We know the Internet has rules for how our computers, laptops, and wireless smart devices communicate and share data.

That’s right folks; it’s the TCP/IP or Transmission Control Protocol/Internet Protocol standard.

This protocol standard (including IPv6 revisions) is what Melodia wants to see being used for the data transmissions from undersea sensors.

Melodia said using this type of framework (networking) would allow linking together undersea buoys which would detect tsunamis.

He feels this sort of communication network between them would be valuable in providing a more reliable warning to coastal residents who would be affected by a sensor’s detection of tsunamis.

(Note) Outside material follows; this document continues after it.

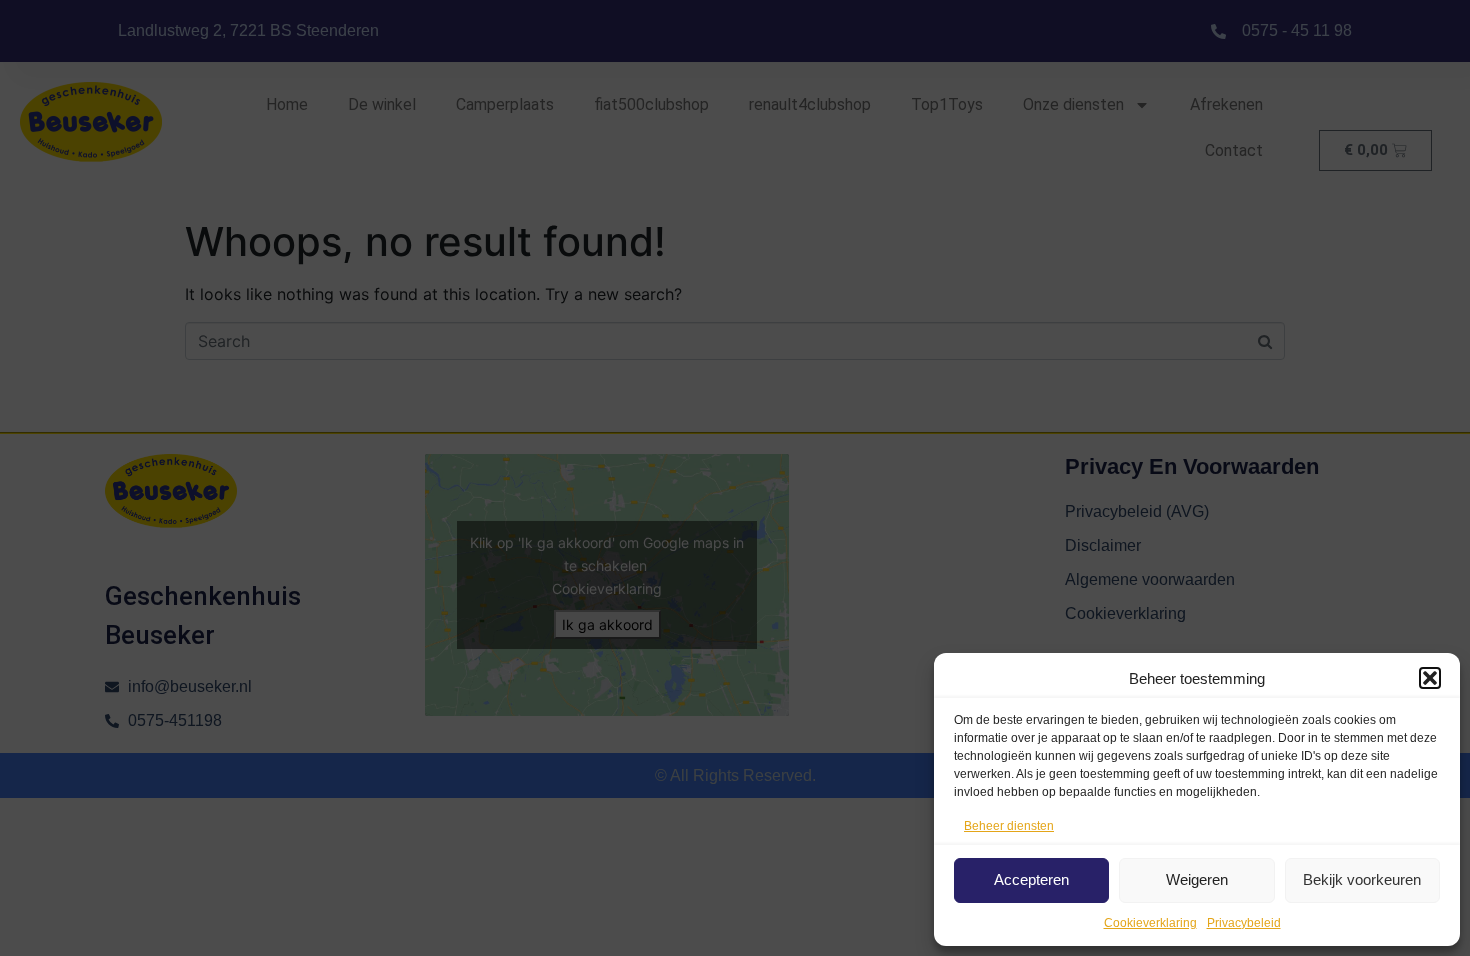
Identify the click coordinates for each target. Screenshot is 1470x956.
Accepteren (1031, 879)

Another advantage of using TCP/IP is that it’s designed for high-performance communication and is not subject to propagation delays. Also, information would be collected from the undersea sensors in real-time, thus making the sensors data more readily available, and timely.

Energy savings would also be realized using TCP/IP architecture because it would not consume as much power as traditional RF (Radio Frequency) wireless underwater devices such as sensors, relay-nodes, and modems do.

A recent underwater test was conducted just south of downtown Buffalo, in Lake Erie.

Two doctoral candidates who work in Melodia’s lab; Hovannes Kulhandjian and Zahed Hossain, released two 40-pound sensors into the lake from their boat on Lake Erie.

They then typed a command into a laptop computer, which communicated with the sensor in the lake. Within seconds, a sequence of high-pitched chirps were being monitored – confirming their test had worked.

“The Internet Underwater: An IP-compatible Protocol Stack for Commercial Undersea Modems” is a 2013 research paper Melodia and Yifan Sun collaborated on.

This paper describes, in extreme detail, how TCP/IP would work with devices in an underwater networking environment.

The research paper also envisions users accessing information from underwater sensors using any Internet connected device.

A drawing shows an example of how a Subnet 2 network of underwater sensors or nodes would send their TCP/IP data to a surface ship, which would then transmit the data via 3G cellular signaling into the traditional IP-based network we access.

You can view this drawing at: http://tinyurl.com/bytes-seasensors.

Work on undersea devices using an IP-compatible network is supported in part by the National Science Foundation.

Someday, undersea buoys could provide a wealth of real-time information easily accessible over the Internet. They will tell us about their environment, water temperatures, and many will even have cameras attached to them for us to observe their surroundings.

On a future vacation, we may be accessing data from undersea buoys using the Internet while scuba diving off a tropical island.